• Aim of the task: Copy out the part of the records that opens with the line containing "Go to the Платежи menu item" and runs through the end of the records, substituting "German" for "Japanese" and changing nothing else. Omit the pictures from your copy.

• Records for the task:
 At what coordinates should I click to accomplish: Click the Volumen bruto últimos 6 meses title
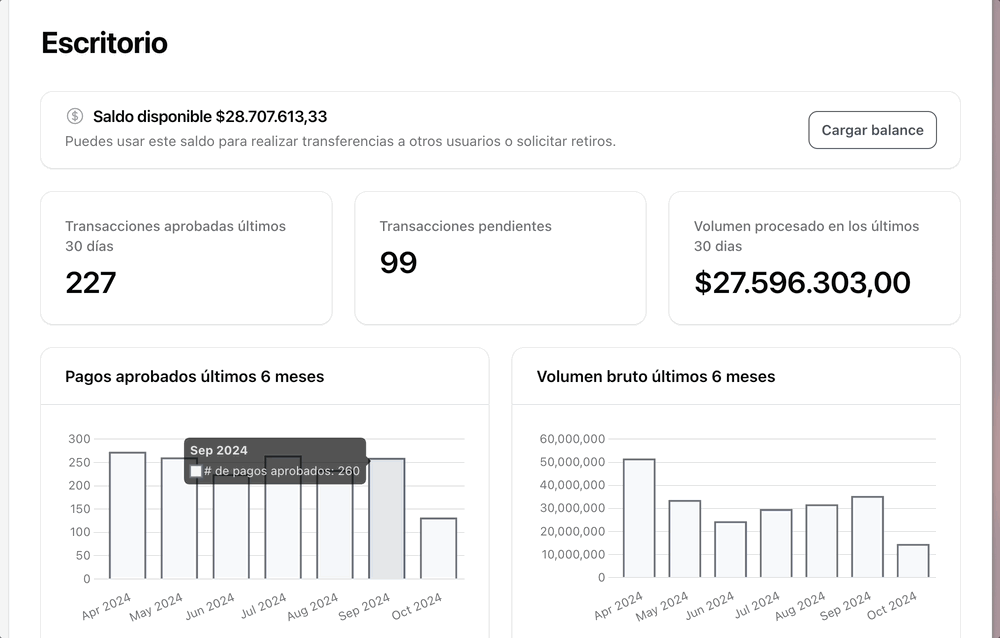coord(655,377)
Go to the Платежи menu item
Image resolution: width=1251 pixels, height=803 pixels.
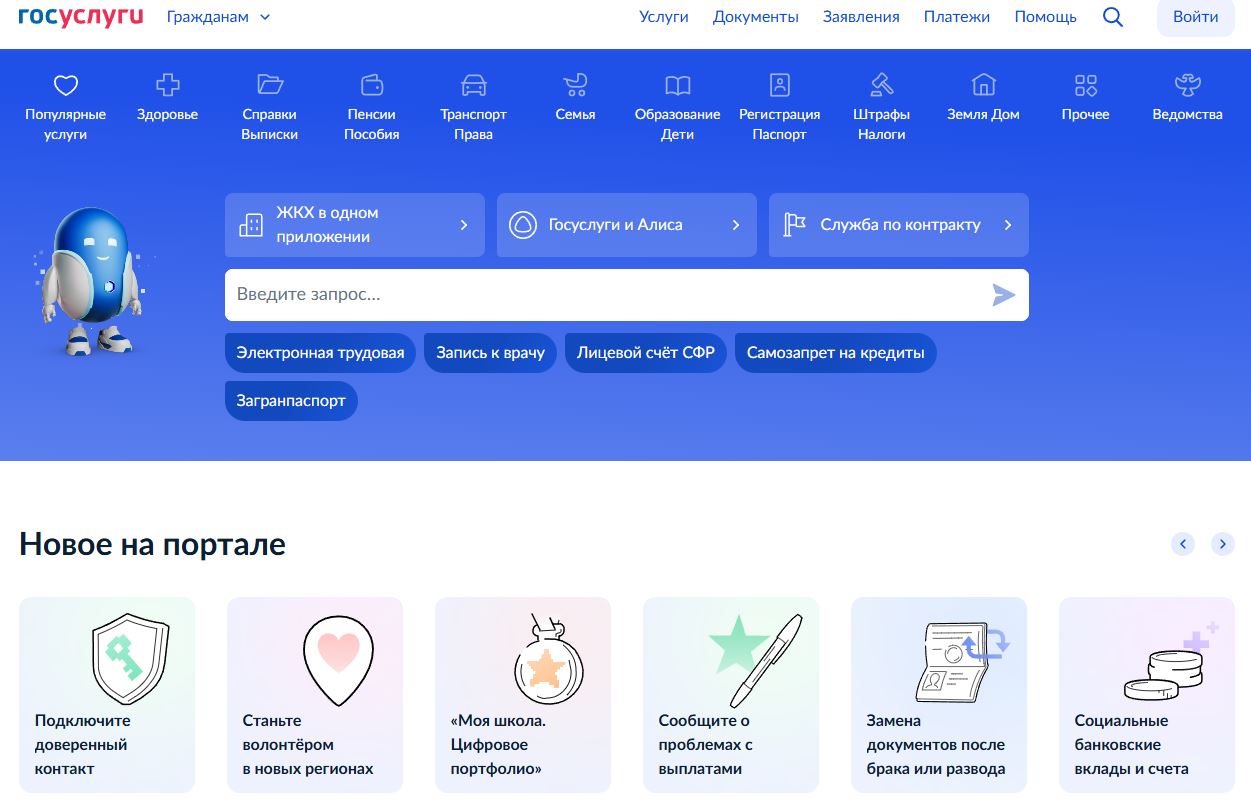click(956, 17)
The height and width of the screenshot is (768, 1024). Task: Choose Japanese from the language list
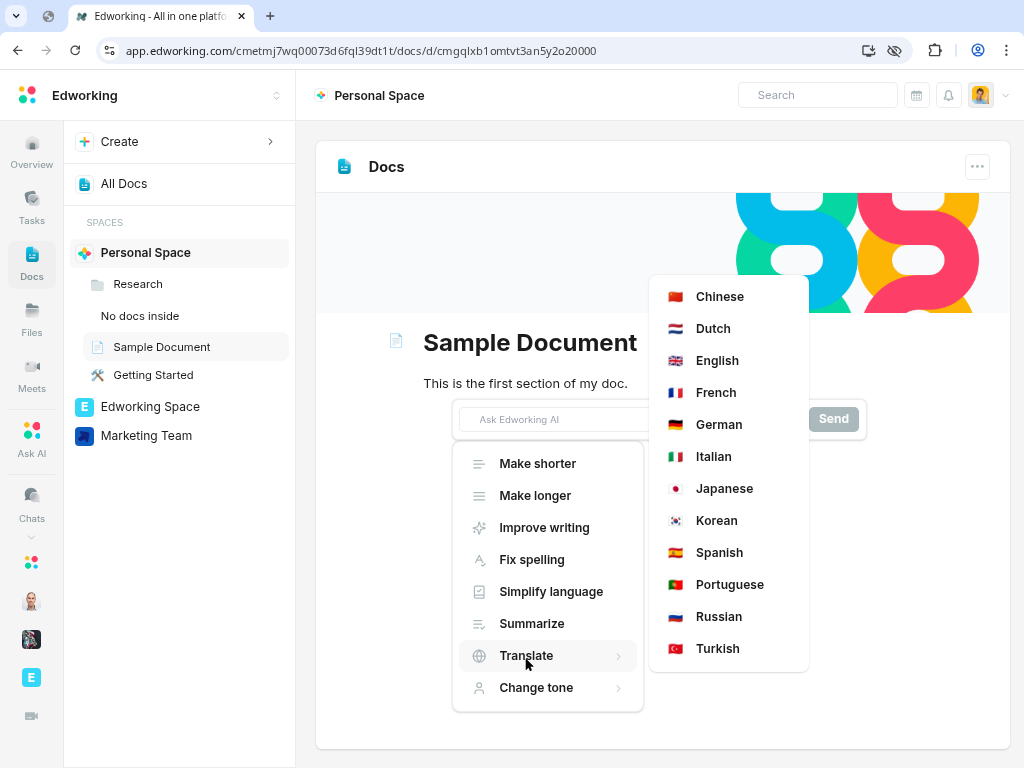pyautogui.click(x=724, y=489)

• Exercise output:
Go to the Платежи menu item
Image resolution: width=1251 pixels, height=803 pixels.
click(956, 17)
The height and width of the screenshot is (768, 1024). Task: Choose German from the language list
pyautogui.click(x=724, y=489)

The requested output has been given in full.